FRAGMENTO DE LECTURA:

————

Por Shannon O’Neil
Chile incorporó el neoliberalismo más que casi cualquier otra nación y la privatización de las pensiones en 1980 es un sello distintivo de su cambio de paradigma. El Banco Mundial y el Fondo Monetario Internacional se apresuraron a elogiar al Gobierno del general Augusto Pinochet por la medida, que más de dos docenas de naciones copiaron, al menos en parte.
Sin embargo, ahora la necesidad de una reforma del sistema de pensiones es uno de los pocos temas en los que los políticos y legisladores de Chile, ya sean de derecha o de izquierda, están de acuerdo. El sistema simplemente no ha cumplido con las promesas hechas a los jubilados y contribuyentes. Y como símbolo y como realidad, este fracaso de una antigua estrella económica ha fomentado el rechazo cada vez mayor del neoliberalismo y los enfoques impulsados por el mercado en otras áreas políticas.

————

TAREA BREVE 1: Reproduce sin cambios el tramo del texto sobre las pensiones chilenas que va desde "Por Shannon O’Neil" hasta "menos en parte.".
TAREA BREVE 2: Indica si cada afirmación concuerda con el texto sobre las pensiones chilenas y responde sí o no, citando literalmente las palabras del texto que lo deciden: (a) Chile privatizó las pensiones en 1980. (b) Los políticos chilenos de derecha y de izquierda discrepan sobre la necesidad de reformar el sistema de pensiones. (c) El Banco Mundial criticó la medida adoptada por el Gobierno de Pinochet.

(Filas de datos de señalamiento)
————

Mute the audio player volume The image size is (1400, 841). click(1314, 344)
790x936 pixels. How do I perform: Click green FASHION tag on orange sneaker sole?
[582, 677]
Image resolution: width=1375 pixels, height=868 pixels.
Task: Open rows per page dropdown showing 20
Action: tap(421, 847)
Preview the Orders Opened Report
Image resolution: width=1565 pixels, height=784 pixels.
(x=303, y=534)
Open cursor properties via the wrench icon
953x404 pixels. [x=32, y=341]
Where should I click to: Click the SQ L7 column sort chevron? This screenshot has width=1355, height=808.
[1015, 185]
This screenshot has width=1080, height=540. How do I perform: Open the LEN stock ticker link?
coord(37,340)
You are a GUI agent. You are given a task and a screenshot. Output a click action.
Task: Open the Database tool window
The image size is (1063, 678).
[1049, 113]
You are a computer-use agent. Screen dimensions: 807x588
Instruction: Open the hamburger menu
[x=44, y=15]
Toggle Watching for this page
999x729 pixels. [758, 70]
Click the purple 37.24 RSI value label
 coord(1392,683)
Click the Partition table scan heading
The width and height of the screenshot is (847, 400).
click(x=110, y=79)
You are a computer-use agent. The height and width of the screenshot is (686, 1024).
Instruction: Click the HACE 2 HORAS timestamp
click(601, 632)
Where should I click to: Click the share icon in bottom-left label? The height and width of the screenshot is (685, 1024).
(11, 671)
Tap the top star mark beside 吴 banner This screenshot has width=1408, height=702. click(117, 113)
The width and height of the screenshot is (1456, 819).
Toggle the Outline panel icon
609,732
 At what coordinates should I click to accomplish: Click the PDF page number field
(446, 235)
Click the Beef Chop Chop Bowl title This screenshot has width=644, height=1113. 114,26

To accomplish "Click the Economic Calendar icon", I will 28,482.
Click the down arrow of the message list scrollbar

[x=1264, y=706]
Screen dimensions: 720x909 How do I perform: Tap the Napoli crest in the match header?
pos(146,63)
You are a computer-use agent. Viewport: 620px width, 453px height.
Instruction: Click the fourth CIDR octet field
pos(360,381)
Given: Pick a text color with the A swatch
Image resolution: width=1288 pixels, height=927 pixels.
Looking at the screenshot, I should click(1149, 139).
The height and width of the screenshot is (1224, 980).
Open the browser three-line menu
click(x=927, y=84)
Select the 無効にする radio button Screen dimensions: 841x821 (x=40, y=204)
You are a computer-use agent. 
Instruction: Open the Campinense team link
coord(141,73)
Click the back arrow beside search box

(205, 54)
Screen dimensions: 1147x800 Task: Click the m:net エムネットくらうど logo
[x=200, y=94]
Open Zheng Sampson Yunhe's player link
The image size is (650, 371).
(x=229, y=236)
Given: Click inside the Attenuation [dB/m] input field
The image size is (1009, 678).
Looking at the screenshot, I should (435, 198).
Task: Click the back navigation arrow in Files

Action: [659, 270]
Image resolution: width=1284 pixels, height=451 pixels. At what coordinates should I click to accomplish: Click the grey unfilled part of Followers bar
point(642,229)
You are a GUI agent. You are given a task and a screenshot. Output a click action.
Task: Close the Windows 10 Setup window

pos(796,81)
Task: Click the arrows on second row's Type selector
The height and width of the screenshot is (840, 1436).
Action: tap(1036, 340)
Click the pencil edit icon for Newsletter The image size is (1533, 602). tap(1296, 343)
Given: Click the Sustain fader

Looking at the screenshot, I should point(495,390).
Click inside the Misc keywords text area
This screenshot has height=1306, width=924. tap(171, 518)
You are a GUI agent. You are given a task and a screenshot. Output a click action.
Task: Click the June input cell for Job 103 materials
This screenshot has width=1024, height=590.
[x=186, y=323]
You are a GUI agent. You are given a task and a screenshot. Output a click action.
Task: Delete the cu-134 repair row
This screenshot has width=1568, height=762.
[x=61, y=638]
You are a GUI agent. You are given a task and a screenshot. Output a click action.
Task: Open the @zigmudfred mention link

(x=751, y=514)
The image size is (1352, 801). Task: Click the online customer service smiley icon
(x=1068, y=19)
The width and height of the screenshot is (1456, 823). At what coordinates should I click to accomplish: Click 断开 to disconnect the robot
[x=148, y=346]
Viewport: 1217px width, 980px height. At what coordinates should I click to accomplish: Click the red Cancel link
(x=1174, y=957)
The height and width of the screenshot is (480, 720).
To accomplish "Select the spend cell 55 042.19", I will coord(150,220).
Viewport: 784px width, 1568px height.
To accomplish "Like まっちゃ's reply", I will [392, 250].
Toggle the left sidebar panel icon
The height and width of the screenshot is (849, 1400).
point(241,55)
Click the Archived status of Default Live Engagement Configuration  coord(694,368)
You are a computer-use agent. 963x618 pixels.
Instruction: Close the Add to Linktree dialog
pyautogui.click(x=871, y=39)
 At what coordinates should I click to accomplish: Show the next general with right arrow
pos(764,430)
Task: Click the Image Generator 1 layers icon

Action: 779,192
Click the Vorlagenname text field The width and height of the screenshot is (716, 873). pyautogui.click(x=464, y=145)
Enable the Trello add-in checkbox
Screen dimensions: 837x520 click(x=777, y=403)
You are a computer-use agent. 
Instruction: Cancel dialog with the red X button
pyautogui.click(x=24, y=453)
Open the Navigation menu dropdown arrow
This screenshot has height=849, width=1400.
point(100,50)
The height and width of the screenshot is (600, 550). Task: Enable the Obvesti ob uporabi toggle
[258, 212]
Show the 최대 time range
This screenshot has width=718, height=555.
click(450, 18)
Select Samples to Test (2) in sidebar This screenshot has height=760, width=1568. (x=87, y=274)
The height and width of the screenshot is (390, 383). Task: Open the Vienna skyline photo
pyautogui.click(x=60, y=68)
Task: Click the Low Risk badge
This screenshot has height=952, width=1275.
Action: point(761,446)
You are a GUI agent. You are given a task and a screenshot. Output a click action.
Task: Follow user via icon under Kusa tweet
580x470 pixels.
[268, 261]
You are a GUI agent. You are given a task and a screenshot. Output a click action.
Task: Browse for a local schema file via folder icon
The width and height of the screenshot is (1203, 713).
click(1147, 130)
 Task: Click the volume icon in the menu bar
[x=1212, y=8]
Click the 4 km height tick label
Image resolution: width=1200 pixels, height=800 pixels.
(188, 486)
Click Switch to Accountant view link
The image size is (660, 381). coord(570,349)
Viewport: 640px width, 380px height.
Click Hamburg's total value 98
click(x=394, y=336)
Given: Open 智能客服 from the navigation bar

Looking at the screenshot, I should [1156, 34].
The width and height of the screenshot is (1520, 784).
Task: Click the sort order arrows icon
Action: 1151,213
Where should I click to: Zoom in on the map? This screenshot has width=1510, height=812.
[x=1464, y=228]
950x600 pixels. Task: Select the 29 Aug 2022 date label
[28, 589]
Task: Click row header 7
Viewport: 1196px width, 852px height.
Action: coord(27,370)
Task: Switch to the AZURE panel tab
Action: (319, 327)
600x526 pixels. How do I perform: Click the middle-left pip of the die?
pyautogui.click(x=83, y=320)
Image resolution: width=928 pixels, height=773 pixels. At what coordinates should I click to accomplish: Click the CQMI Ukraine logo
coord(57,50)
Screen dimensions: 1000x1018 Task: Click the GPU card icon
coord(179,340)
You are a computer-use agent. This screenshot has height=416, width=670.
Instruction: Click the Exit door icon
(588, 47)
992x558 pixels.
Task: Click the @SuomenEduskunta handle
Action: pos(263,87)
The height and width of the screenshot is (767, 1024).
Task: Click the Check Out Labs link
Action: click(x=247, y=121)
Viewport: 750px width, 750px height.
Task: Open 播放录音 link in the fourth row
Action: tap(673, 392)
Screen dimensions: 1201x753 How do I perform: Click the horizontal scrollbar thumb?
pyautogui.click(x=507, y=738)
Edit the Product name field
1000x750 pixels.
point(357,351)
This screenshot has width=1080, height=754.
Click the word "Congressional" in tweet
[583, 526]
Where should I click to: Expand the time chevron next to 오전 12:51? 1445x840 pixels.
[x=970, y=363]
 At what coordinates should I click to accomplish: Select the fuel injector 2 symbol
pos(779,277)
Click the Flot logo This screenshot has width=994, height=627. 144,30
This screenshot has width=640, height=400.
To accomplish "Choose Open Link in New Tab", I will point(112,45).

————

RESPUESTA CORRECTA 1:
Por Shannon O’Neil
Chile incorporó el neoliberalismo más que casi cualquier otra nación y la privatización de las pensiones en 1980 es un sello distintivo de su cambio de paradigma. El Banco Mundial y el Fondo Monetario Internacional se apresuraron a elogiar al Gobierno del general Augusto Pinochet por la medida, que más de dos docenas de naciones copiaron, al menos en parte.

RESPUESTA CORRECTA 2:
(a) Sí: "la privatización de las pensiones en 1980 es un sello distintivo de su cambio de paradigma".
(b) No: "uno de los pocos temas en los que los políticos y legisladores de Chile, ya sean de derecha o de izquierda, están de acuerdo".
(c) No: "El Banco Mundial y el Fondo Monetario Internacional se apresuraron a elogiar al Gobierno del general Augusto Pinochet por la medida".